Extended counterpoint often transforms its primary material, a recurring subject or motive in a variety of ways. Transformations retain something of the original to maintain coherence, but, through modification, add diversity, perhaps even a new perspective on the nature of original material. For additional commonly used transformations, see augmentation and diminution. These devices are not unique to fugue, but occur frequently in other compositions using imitative counterpoint including invention, and classical forms such as string quartet and symphony.
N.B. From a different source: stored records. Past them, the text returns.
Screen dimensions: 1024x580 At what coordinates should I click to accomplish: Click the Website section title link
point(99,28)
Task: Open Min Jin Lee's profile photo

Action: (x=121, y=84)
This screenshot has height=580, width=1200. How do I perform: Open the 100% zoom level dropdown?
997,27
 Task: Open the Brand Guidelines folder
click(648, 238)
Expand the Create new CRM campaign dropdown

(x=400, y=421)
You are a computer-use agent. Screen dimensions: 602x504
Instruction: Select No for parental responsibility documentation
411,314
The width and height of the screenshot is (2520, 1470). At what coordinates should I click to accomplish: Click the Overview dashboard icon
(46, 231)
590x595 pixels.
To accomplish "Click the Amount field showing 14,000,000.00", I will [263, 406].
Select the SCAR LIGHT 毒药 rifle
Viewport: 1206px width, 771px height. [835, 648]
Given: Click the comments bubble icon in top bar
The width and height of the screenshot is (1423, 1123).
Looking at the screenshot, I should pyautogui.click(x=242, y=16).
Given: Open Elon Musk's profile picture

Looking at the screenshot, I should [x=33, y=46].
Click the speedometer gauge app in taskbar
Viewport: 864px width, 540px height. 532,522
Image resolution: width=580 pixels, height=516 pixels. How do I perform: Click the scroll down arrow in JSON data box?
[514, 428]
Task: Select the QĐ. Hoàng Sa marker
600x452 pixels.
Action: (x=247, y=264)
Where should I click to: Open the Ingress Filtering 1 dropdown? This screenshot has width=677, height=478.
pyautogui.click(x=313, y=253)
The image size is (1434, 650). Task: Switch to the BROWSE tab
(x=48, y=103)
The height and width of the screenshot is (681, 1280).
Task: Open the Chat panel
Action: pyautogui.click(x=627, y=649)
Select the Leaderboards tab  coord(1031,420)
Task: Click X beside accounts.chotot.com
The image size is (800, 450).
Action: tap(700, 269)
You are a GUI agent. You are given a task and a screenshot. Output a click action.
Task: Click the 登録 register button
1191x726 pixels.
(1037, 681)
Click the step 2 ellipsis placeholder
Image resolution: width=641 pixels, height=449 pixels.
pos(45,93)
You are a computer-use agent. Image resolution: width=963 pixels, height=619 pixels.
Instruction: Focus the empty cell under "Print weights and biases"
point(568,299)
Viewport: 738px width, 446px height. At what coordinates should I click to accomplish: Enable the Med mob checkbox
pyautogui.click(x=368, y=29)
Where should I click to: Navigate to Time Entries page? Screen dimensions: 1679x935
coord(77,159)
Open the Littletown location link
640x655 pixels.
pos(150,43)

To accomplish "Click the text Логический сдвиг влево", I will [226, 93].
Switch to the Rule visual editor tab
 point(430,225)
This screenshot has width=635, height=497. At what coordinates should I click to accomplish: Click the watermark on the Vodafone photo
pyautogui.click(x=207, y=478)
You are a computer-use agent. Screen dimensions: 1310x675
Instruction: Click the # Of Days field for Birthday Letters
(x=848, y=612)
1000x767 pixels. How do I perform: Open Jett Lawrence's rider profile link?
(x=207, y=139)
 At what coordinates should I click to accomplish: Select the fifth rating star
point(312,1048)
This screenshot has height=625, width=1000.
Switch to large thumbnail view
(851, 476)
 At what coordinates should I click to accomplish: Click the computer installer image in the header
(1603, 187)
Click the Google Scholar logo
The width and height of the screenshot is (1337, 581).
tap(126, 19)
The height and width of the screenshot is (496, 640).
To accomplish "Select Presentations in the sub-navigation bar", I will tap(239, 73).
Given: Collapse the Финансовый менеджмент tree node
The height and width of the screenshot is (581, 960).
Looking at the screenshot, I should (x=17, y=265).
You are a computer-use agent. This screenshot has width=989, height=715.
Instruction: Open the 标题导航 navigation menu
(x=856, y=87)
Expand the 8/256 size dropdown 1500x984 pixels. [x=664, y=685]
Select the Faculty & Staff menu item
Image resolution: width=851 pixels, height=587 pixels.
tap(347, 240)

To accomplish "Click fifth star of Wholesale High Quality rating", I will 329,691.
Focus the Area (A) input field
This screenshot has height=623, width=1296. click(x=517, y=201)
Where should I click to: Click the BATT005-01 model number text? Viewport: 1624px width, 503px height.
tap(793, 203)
Inversion retains the rhythm and the basic contour of the material, but flips it upside down: where the original moves up, the inversion moves down just as down changes to up. This is also called contrary motion. The inversion is a mirror image of the original. Sometimes, the inversion forms a useful counterpoint to the original so they may appear together with a wonderful symmetric effect of total contrary motion. More often, the inversion simply appears instead of the original (technically called the rectus or "right" form), frequently with multiple inverted entries so that repetition makes the transformation familiar. Any recurrent musical line is potentially subject to inversion: subject, countersubject, motive. Sometimes the feature is readily apparent, sometimes it is operational, but blended and buried within the contrapuntal fabric. It is an entertaining game to find inversion. It is a more mysterious challenge to describe its exact aesthetic utility within a particular example.
Here is one example of a subject and its inversion from Bach's Well-Tempered Clavier, Book 2, No. 2 in C minor:
You can easily see the effect of the transformation visually. In this particular case, the inversion has a wonderful melodic and harmonic integrity all its own.
Technically, there are two kinds of inversion: contrapuntal and melodic (also known as real and tonal. See answer for more details). The former is a literal inversion, preserving all original intervals; the latter uses alterations to render the inversion more palatable or melodic.